◆ WORK REQUIRED: Copy every line of the data below that contains the string "icon".

[START OF EXTRACTED INFORMATION]

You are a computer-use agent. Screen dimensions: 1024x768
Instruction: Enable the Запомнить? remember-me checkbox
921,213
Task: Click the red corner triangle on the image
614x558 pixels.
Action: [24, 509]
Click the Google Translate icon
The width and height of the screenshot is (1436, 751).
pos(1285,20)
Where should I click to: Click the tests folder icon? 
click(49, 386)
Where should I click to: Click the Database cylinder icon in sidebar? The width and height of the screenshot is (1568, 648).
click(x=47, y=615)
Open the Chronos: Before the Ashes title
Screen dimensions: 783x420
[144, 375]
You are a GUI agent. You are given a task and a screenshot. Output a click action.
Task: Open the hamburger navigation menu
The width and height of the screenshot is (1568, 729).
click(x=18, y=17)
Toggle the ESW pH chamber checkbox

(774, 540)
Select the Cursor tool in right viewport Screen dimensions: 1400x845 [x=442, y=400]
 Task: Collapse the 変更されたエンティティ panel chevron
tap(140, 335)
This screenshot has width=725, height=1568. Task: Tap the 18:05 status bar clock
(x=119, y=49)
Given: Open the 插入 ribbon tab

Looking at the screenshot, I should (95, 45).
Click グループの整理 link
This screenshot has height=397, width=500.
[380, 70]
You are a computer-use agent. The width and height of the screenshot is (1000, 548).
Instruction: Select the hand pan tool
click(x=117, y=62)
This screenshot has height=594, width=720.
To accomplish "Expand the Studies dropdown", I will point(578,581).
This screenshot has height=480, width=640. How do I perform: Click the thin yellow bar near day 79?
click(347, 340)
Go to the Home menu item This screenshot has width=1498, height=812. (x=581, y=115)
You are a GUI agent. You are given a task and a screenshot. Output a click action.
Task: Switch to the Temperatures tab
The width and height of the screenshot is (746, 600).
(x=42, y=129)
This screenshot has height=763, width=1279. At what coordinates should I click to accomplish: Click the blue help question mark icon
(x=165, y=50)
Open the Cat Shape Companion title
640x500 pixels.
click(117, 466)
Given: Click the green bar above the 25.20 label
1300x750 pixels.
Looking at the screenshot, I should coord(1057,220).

[END OF EXTRACTED INFORMATION]

◆ TASK RESULT:
Click the Google Translate icon
Where should I click to: Click the tests folder icon? 
Where should I click to: Click the Database cylinder icon in sidebar? The width and height of the screenshot is (1568, 648).
This screenshot has height=763, width=1279. At what coordinates should I click to accomplish: Click the blue help question mark icon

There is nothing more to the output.